Render the lines below, from the one containing "消费电子 平板变压器 (206, 447)" through the one containing "Associação CKAN (89, 1146)", inclusive, as a Markdown table with the columns Row and Line. Number each row and leave out any blank lines.

◇ ◇ ◇

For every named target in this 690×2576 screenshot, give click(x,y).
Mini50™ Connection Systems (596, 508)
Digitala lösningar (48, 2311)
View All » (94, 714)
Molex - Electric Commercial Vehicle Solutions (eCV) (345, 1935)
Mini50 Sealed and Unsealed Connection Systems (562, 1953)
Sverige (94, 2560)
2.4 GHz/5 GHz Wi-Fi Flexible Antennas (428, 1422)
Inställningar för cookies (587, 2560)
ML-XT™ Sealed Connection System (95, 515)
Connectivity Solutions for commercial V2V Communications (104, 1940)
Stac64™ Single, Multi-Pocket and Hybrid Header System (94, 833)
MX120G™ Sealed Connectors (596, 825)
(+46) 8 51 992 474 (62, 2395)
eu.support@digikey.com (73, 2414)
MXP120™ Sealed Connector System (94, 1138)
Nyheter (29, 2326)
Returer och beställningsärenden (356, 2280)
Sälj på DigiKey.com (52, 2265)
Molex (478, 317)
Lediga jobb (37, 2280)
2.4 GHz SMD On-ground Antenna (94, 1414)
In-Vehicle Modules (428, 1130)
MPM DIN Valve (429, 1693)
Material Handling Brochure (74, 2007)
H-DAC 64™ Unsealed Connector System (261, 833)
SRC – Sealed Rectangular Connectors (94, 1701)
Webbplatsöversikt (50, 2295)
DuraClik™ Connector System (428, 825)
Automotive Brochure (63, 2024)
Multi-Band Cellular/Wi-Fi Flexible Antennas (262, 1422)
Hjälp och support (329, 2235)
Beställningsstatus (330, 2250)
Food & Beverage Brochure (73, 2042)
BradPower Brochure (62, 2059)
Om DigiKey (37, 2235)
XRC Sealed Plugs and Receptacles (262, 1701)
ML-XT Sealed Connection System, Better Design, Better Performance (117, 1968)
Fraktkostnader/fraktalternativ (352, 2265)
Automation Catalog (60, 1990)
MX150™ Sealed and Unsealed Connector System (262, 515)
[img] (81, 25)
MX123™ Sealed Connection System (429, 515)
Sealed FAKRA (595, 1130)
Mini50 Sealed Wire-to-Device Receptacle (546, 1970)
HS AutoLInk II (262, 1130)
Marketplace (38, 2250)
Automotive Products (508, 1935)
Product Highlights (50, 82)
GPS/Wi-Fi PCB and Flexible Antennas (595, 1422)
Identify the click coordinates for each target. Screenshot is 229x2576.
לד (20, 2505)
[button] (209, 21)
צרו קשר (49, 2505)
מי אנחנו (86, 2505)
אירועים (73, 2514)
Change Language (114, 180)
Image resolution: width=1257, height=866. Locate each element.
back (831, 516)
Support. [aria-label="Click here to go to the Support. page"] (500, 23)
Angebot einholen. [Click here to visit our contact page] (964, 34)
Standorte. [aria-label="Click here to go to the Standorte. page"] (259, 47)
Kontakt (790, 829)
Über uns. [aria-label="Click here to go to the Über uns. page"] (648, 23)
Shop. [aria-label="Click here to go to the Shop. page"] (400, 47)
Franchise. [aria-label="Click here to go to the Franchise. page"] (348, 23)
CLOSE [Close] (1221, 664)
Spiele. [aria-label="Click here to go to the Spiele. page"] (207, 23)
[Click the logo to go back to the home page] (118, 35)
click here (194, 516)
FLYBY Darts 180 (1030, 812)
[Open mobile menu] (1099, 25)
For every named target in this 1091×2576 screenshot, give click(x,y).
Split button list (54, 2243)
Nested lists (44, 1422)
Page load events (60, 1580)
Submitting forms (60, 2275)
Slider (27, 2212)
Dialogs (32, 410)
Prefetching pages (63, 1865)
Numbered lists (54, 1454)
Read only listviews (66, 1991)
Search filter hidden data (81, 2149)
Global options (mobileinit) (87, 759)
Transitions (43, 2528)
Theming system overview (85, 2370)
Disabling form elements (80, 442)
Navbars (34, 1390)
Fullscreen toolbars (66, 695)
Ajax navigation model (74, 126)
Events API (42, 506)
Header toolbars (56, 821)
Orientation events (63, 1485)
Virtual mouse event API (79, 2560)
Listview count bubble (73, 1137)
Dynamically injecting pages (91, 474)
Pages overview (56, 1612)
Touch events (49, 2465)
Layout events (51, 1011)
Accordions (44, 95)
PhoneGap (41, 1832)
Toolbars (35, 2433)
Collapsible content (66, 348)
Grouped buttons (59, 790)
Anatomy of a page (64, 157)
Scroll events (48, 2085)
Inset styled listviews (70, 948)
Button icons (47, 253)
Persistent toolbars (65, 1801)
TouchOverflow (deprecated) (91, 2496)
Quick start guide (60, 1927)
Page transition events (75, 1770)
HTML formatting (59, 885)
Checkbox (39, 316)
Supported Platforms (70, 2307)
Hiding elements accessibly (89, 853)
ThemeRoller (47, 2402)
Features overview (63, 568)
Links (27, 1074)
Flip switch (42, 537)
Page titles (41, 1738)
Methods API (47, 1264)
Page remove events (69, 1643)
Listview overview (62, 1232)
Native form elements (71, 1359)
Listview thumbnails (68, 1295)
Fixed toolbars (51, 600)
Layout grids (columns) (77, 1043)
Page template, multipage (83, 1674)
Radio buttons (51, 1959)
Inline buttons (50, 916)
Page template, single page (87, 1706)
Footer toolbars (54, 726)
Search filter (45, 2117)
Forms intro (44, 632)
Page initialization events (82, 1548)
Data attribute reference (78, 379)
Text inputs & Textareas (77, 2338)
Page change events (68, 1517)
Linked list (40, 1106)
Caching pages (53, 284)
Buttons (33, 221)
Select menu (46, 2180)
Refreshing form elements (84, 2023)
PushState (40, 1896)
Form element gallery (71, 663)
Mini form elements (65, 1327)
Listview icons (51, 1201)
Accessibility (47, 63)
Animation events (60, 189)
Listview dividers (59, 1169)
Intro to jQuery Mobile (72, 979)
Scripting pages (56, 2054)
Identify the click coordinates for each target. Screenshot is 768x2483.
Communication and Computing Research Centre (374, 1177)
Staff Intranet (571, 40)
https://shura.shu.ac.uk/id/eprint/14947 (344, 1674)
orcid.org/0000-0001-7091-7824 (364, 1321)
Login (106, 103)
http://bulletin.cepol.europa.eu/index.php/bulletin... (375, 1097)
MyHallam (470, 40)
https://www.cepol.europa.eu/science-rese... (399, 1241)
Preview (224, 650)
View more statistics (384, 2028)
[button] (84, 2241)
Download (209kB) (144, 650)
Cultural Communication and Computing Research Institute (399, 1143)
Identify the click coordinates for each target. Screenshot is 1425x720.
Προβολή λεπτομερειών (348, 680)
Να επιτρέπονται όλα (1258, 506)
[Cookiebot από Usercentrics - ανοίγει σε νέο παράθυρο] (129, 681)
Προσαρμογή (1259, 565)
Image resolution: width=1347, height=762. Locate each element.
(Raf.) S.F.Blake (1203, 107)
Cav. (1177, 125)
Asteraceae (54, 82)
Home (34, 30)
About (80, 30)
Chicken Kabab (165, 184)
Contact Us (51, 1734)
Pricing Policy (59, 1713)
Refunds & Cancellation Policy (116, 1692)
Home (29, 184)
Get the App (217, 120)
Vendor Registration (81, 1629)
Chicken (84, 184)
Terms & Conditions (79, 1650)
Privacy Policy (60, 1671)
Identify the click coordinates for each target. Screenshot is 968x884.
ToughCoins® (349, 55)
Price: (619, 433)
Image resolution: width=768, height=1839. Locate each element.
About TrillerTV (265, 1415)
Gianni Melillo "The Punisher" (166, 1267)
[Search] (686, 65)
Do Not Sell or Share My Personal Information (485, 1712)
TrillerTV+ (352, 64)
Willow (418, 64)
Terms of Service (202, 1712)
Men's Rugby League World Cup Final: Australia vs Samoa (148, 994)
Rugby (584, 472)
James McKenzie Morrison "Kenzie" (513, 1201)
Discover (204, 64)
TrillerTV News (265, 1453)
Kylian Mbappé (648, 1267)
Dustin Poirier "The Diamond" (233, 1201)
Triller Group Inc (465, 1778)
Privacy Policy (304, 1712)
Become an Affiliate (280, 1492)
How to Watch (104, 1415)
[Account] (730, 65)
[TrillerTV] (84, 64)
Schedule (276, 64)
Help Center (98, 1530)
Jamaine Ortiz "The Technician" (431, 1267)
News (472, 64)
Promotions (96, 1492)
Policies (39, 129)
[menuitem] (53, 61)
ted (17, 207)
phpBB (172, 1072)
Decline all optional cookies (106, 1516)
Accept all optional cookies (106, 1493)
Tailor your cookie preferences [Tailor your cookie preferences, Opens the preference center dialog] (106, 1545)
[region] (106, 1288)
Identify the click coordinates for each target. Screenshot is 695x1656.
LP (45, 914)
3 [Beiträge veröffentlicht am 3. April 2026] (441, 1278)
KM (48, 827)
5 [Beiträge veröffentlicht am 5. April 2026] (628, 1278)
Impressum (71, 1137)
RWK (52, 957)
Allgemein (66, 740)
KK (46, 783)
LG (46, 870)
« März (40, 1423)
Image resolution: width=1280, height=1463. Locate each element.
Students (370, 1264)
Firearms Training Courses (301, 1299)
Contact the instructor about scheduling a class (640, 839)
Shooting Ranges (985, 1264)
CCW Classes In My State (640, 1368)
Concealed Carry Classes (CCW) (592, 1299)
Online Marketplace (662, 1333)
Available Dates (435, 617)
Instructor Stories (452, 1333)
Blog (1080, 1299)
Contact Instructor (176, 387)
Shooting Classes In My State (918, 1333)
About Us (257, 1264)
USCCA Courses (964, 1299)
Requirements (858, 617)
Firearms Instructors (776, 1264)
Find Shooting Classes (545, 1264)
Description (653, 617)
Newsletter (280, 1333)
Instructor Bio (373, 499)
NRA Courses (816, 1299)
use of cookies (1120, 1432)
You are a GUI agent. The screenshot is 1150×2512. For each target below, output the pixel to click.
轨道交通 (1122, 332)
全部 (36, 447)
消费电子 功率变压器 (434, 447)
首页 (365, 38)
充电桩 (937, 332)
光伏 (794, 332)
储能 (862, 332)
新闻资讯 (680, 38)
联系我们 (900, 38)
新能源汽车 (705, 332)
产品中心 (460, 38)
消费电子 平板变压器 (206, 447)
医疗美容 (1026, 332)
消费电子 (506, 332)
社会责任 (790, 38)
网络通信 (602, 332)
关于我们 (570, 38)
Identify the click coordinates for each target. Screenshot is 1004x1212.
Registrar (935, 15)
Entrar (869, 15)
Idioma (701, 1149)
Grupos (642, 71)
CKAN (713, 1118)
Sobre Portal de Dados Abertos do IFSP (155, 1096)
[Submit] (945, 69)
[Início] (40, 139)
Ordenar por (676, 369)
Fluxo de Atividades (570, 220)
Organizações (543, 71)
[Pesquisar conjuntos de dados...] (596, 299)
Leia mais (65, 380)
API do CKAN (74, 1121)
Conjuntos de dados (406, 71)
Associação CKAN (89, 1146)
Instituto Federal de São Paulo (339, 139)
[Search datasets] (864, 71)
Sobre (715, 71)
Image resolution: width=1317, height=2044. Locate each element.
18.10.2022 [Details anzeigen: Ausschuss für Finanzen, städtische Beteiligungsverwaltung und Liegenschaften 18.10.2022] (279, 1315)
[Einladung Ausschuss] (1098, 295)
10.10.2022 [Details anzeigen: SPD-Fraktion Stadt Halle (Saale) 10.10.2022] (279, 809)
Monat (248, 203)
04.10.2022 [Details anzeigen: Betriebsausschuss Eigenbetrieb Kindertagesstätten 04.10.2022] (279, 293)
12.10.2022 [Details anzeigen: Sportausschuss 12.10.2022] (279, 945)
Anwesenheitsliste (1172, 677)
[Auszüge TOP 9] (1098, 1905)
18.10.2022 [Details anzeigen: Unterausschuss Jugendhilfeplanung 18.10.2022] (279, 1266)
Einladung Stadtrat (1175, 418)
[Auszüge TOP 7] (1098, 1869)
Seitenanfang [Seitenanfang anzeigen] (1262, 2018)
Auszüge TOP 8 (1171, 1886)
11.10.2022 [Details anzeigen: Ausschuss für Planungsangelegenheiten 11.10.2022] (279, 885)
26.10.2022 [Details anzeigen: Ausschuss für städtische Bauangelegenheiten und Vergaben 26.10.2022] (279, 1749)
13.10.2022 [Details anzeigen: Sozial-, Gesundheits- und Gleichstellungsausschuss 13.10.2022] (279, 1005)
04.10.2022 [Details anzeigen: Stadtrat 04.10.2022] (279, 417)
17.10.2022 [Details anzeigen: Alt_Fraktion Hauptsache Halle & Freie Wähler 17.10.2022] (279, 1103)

◇ ◇ ◇

Task response:
| Row | Line |
|---|---|
| 1 | 消费电子 平板变压器 (206, 447) |
| 2 | 医疗美容 (1026, 332) |
| 3 | 消费电子 (506, 332) |
| 4 | 社会责任 (790, 38) |
| 5 | 网络通信 (602, 332) |
| 6 | 关于我们 (570, 38) |
| 7 | Identify the click coordinates for each target. Screenshot is 1004x1212. |
| 8 | Registrar (935, 15) |
| 9 | Entrar (869, 15) |
| 10 | Idioma (701, 1149) |
| 11 | Grupos (642, 71) |
| 12 | CKAN (713, 1118) |
| 13 | Sobre Portal de Dados Abertos do IFSP (155, 1096) |
| 14 | [Submit] (945, 69) |
| 15 | [Início] (40, 139) |
| 16 | Ordenar por (676, 369) |
| 17 | Fluxo de Atividades (570, 220) |
| 18 | Organizações (543, 71) |
| 19 | [Pesquisar conjuntos de dados...] (596, 299) |
| 20 | Leia mais (65, 380) |
| 21 | API do CKAN (74, 1121) |
| 22 | Conjuntos de dados (406, 71) |
| 23 | Associação CKAN (89, 1146) |